Comme son père, il a débuté parallèlement une carrière dans le secteur de l’énergie, en tant que conseiller clientèle. Il se consacre actuellement de manière exclusive à son mandat, mais a eu la prudence de borner juridiquement la mise en retrait de son entreprise, obtenant l’équivalent d’un congé sans solde. Il dit n’avoir pas réellement anticipé sa candidature à la députation. C’est seulement en décembre 2016 qu’elle devient une évidence, poussée par les militants des comités locaux lillois. Il refuse de se laisser griser, voire «embourgeoiser», par le confort lié au statut de parlementaire. «Je viens ici comme je suis, je n’oublie pas pourquoi je suis là. Cela constitue un levier supplémentaire pour l’action politique, mais ce n’est pas le seul. Nous restons avant tout des militants élus, ou des élus militants».
De l’hémicycle à la rue
Avant son discours tonitruant à la tribune, il s’était fait remarquer la semaine antérieure lors des travaux en commission des affaires sociales, accusant la majorité de vouloir précipiter l’examen du projet pour «entraver la prise de conscience dans le pays sur l’ampleur de ce qui se prépare». Le 4 juillet, il a tenu brandi le Code du Travail tout au long du discours de politique générale prononcé par Édouard Philippe, avec quelques autres députés de son camp. Il concède que l’idée est venue de lui, et regrette un peu que tous les membres de son groupe n’aient pas pensé à se procurer le lourd pavé rouge. «L’orchestration a manqué de détails», dit-il en souriant, lui qui a une formation en musique et qui adolescent pensait plutôt se faire un nom grâce à la guitare et à la batterie, ses instruments d’alors. Il nourrit un rapport passionnel à tout ce qu’il fait, et compte livrer bataille jusqu’au bout, même si celle-ci est perdue d’avance. Dans l’hémicycle en tout cas, le gouvernement disposant d’une majorité écrasante pour faire passer ses ordonnances.

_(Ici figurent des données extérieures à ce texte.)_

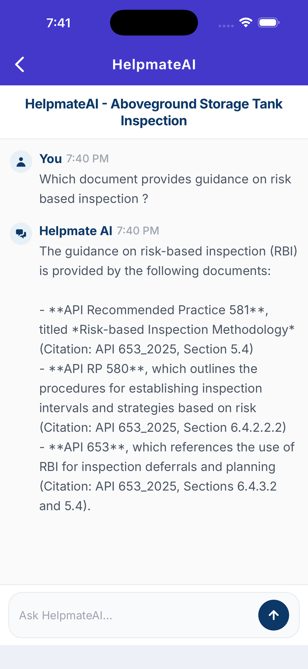Tap the API Recommended Practice 581 bullet
Image resolution: width=308 pixels, height=669 pixels.
pos(167,329)
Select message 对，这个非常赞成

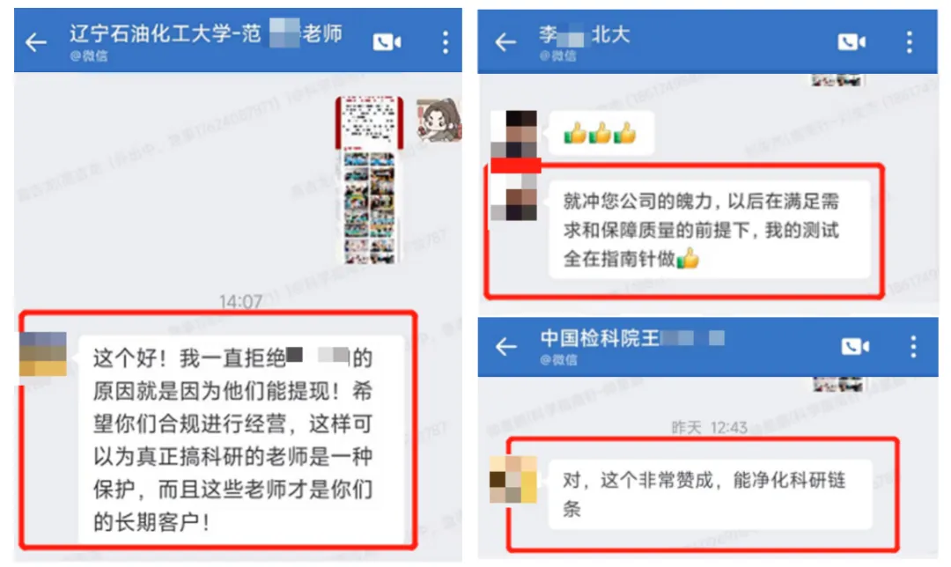(711, 494)
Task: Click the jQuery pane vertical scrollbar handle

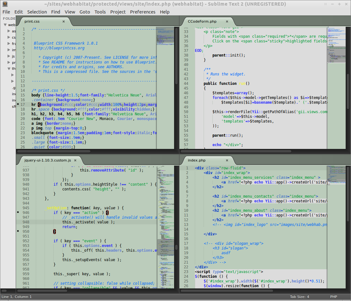Action: pos(177,247)
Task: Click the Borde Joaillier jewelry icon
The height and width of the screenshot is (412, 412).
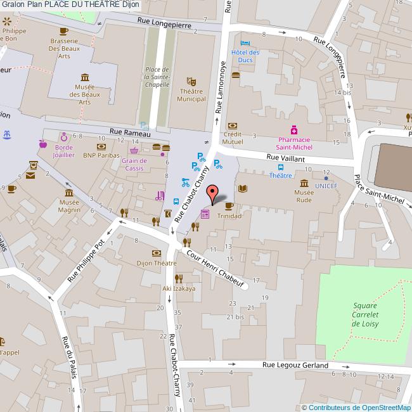Action: click(63, 136)
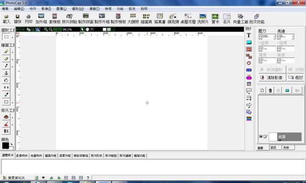Click the 清除影像 button
The width and height of the screenshot is (306, 183).
pyautogui.click(x=272, y=78)
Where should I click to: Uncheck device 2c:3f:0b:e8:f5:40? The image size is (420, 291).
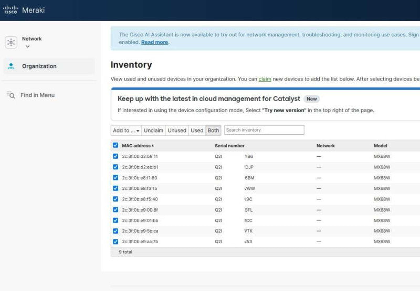tap(116, 199)
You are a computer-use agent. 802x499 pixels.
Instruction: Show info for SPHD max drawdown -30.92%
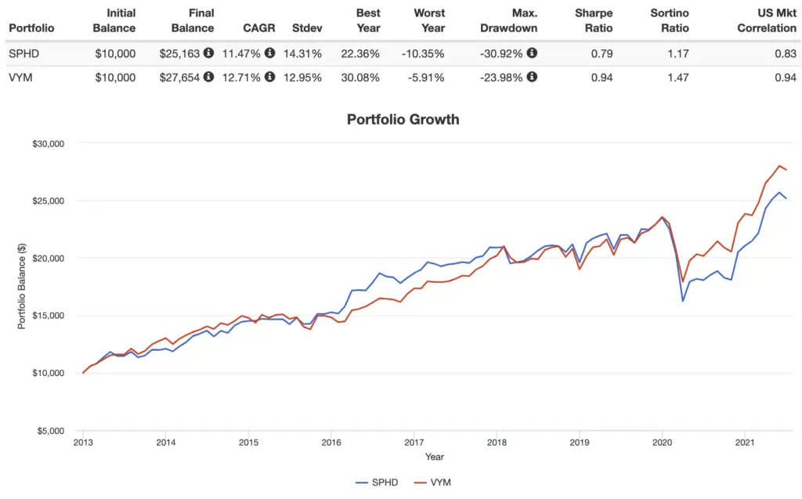[x=532, y=53]
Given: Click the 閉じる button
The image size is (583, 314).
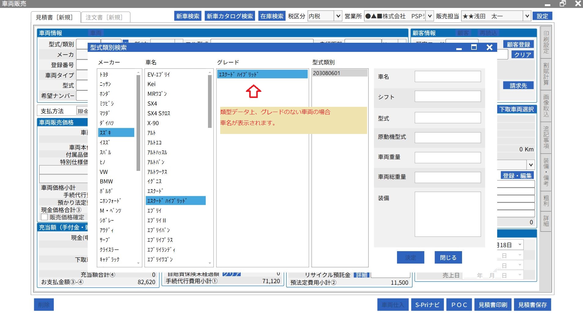Looking at the screenshot, I should click(x=448, y=258).
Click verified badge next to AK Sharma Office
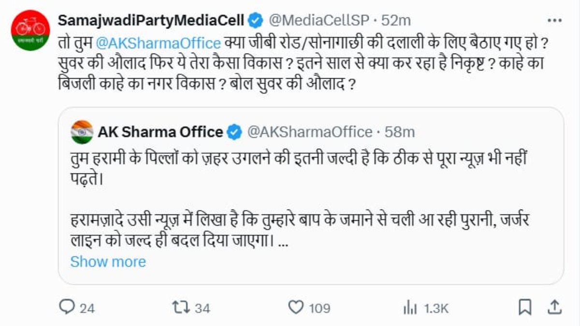The width and height of the screenshot is (580, 326). point(234,132)
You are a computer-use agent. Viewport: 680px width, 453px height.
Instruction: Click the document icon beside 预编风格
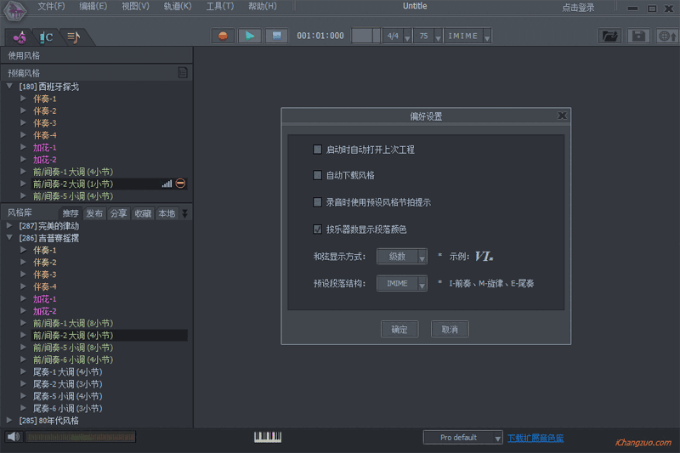coord(182,73)

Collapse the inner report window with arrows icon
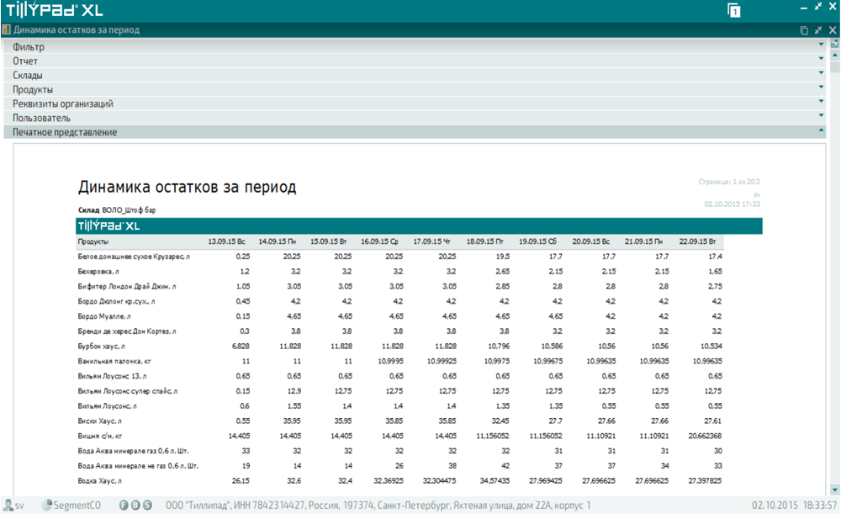818,30
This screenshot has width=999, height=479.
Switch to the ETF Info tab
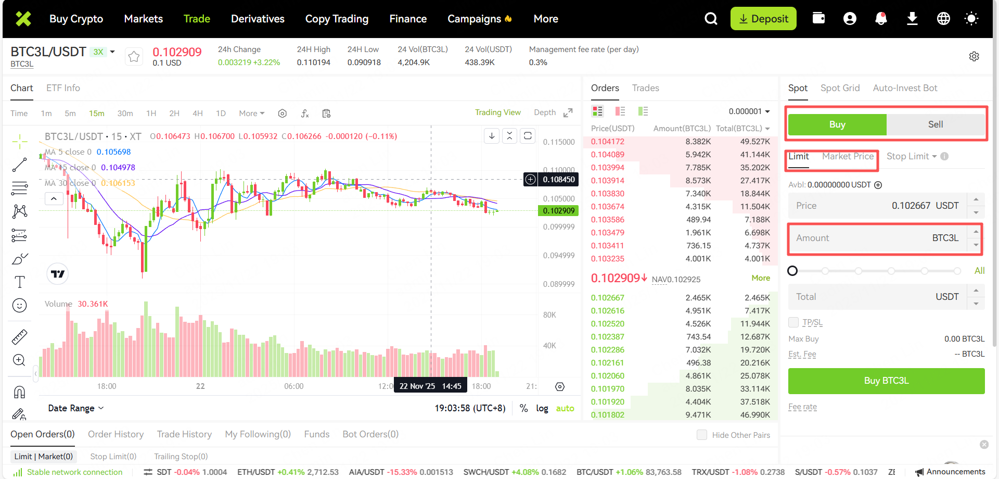tap(63, 88)
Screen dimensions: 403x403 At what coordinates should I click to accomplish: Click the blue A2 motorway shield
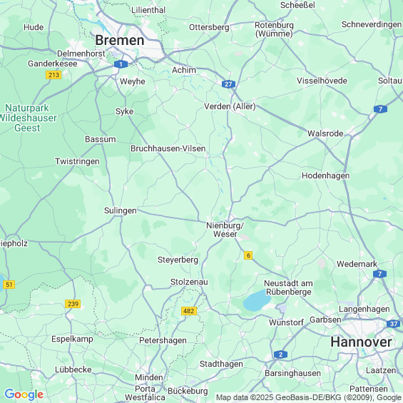tap(280, 354)
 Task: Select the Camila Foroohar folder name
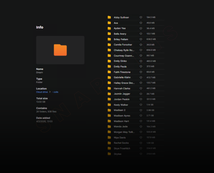pos(123,45)
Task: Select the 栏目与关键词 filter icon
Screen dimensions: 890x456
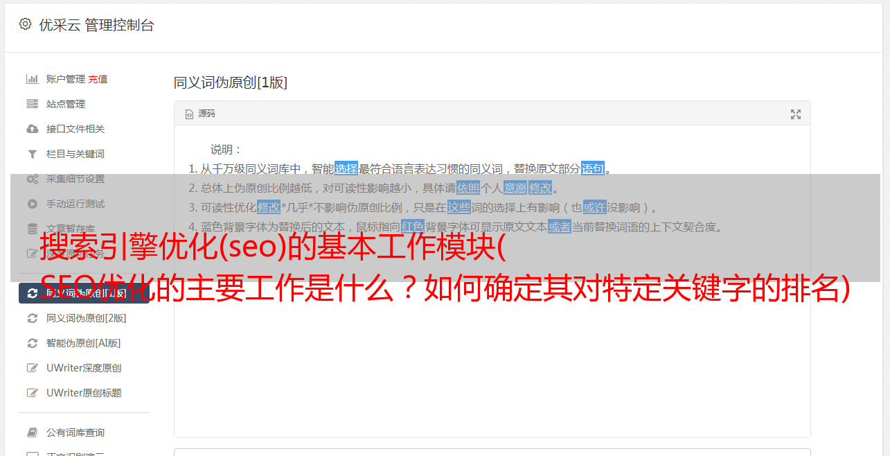Action: point(32,154)
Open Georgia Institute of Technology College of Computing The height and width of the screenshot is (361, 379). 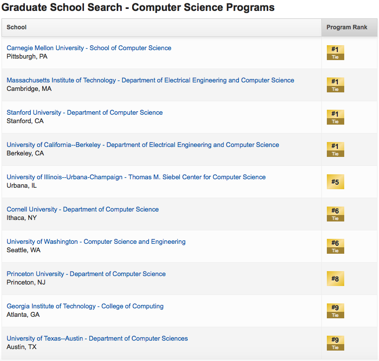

Mais il espère que ses propos aient une résonnance au-delà des murs du Palais Bourbon, et pense en termes d’articulation entre combat parlementaire et dans la rue. «Il faut décloisonner le débat, nous ferons autant d’allers-retours qu’il le faudra entre l’Assemblée et la rue. Ce n’est pas parce qu’on a été élus qu’on va se couper du mouvement social. Au contraire, on est là pour le servir d’autant mieux.» La rue donc, comme force de déstabilisation, et lui comme courroie de transmission. «Car après tout, pour le CPE aussi c’était perdu d’avance». Avant que le vent ne finisse par tourner.